▸ EXERCISE OBJECTIVE
Copy, without a single change, each line from the one that holds "The width and" to the bottom of the entries below, and drop any pictures.

▸ SOURCE INFORMATION
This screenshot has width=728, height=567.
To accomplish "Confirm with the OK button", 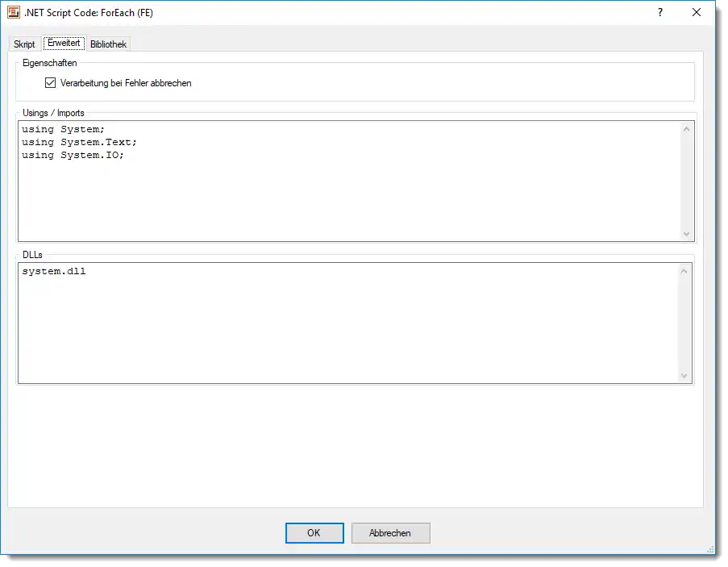I will (314, 533).
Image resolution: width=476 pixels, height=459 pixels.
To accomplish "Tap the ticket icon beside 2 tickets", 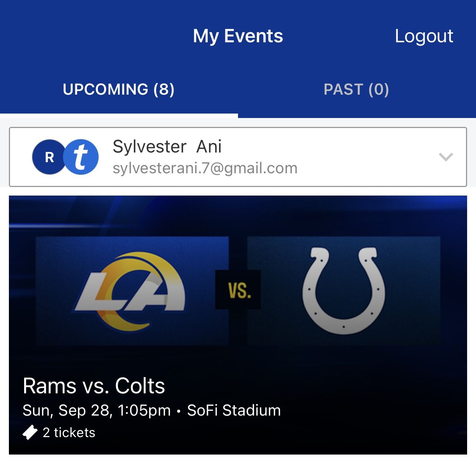I will (x=30, y=433).
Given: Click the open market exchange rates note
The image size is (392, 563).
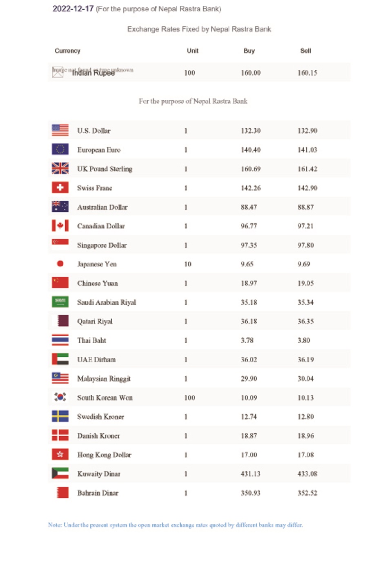Looking at the screenshot, I should click(175, 525).
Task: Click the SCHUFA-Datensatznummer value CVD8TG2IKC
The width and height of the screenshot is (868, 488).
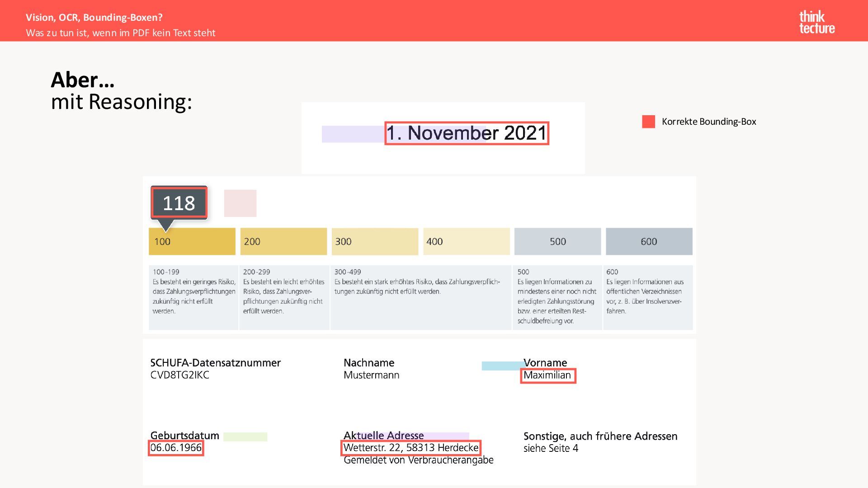Action: 179,375
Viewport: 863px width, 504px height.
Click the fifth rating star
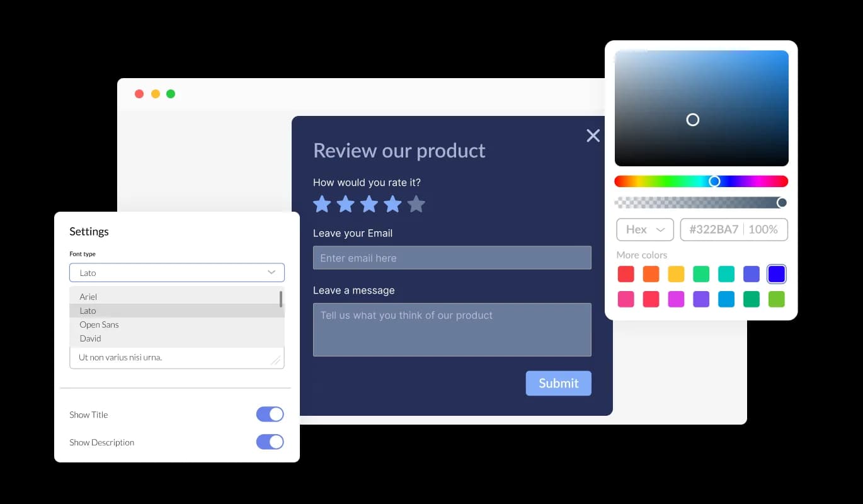tap(416, 203)
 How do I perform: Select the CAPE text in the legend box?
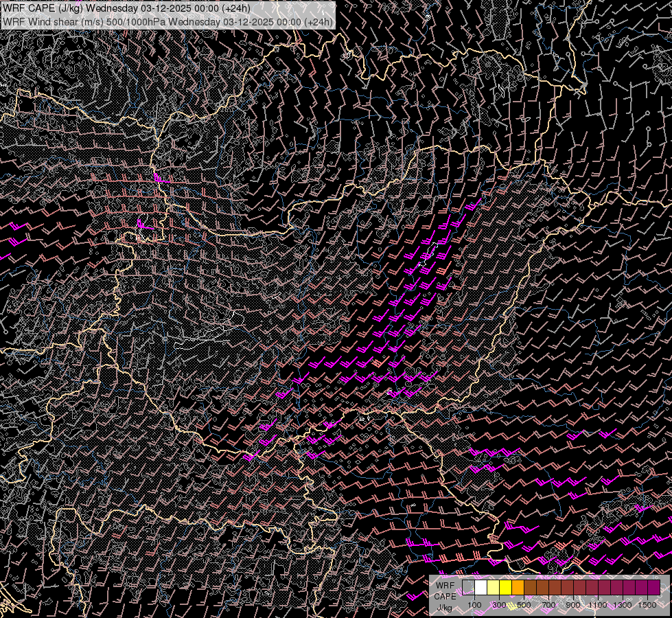445,596
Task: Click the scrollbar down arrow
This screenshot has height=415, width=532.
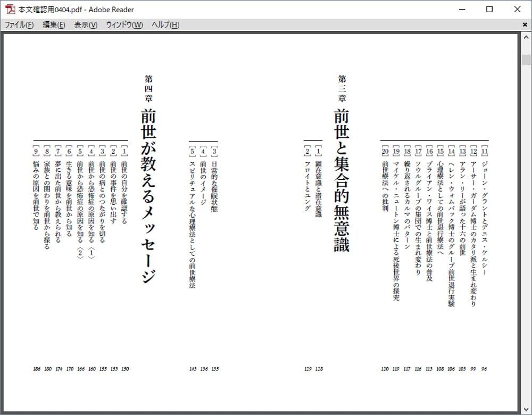Action: click(527, 409)
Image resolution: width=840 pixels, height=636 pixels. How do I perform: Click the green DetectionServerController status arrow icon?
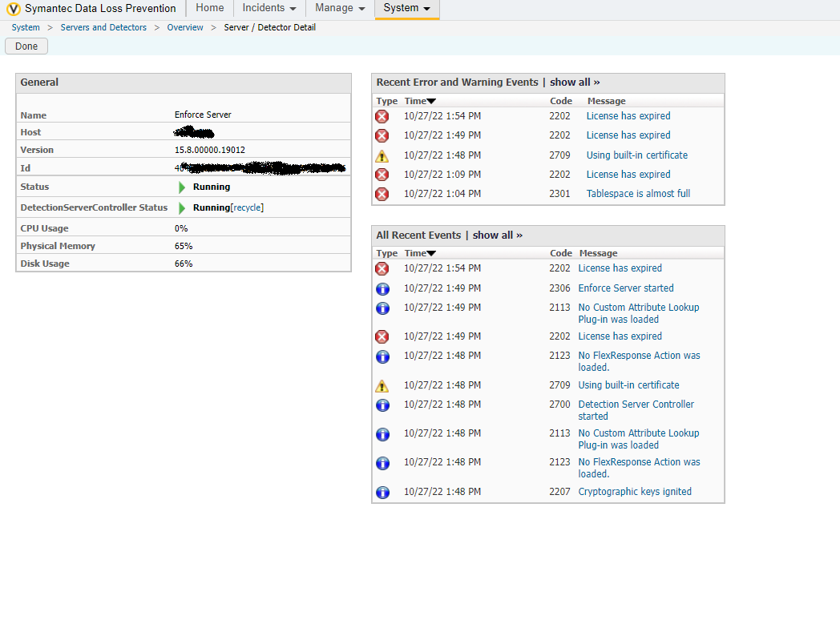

▸ SOLVED PROBLEM
The width and height of the screenshot is (868, 488).
Action: 179,375
Viewport: 863px width, 504px height.
Click the fifth rating star
tap(416, 203)
 How do I perform: Select the CAPE text in the legend box?
445,596
Task: Click the scrollbar down arrow
This screenshot has height=415, width=532.
Action: click(527, 409)
Image resolution: width=840 pixels, height=636 pixels. How do I perform: Click the green DetectionServerController status arrow icon?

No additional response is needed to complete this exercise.